++++ EXTRACTED INFORMATION

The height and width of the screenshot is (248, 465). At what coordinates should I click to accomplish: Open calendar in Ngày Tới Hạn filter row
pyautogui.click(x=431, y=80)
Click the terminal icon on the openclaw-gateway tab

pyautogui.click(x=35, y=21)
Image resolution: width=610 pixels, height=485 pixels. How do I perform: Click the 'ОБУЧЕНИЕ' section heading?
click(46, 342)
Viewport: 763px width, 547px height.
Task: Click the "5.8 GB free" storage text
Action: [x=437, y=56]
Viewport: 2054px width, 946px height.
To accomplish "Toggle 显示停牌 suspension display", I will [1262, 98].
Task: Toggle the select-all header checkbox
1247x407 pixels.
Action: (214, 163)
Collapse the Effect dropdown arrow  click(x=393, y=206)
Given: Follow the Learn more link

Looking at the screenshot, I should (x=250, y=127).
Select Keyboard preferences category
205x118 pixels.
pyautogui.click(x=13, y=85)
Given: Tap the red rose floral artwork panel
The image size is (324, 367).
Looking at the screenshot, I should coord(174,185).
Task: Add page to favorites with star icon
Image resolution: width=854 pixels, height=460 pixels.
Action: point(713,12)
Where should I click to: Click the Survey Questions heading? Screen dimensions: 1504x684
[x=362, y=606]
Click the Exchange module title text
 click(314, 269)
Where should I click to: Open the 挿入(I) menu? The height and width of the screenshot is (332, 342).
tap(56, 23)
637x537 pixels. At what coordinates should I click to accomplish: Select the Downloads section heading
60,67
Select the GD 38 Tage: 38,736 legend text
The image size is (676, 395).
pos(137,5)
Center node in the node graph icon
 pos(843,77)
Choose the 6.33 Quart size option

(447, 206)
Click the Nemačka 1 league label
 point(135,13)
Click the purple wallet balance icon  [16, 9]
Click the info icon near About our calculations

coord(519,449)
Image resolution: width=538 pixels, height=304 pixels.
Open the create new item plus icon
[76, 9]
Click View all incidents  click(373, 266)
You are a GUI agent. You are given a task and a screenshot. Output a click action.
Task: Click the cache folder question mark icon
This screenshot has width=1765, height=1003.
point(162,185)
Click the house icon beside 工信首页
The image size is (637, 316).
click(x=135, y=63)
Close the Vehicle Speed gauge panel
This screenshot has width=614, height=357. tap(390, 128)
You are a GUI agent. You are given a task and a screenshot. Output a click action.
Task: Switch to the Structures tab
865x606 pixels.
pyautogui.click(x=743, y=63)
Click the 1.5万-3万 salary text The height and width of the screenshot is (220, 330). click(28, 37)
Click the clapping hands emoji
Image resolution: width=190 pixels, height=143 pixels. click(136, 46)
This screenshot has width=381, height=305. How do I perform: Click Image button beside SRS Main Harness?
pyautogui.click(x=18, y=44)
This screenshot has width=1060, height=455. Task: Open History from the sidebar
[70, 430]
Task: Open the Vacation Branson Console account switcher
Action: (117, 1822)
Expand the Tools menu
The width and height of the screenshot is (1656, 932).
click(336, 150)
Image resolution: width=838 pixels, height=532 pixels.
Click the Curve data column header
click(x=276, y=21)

++++++++

**AIM**
Copy the records word for word, from the line that contains "Click the 1.5万-3万" through the end of the records.

**THE OUTPUT**
Click the 1.5万-3万 salary text The height and width of the screenshot is (220, 330). click(28, 37)
Click the clapping hands emoji
Image resolution: width=190 pixels, height=143 pixels. click(136, 46)
This screenshot has width=381, height=305. How do I perform: Click Image button beside SRS Main Harness?
pyautogui.click(x=18, y=44)
This screenshot has width=1060, height=455. Task: Open History from the sidebar
[70, 430]
Task: Open the Vacation Branson Console account switcher
Action: (117, 1822)
Expand the Tools menu
The width and height of the screenshot is (1656, 932).
click(336, 150)
Image resolution: width=838 pixels, height=532 pixels.
Click the Curve data column header
click(x=276, y=21)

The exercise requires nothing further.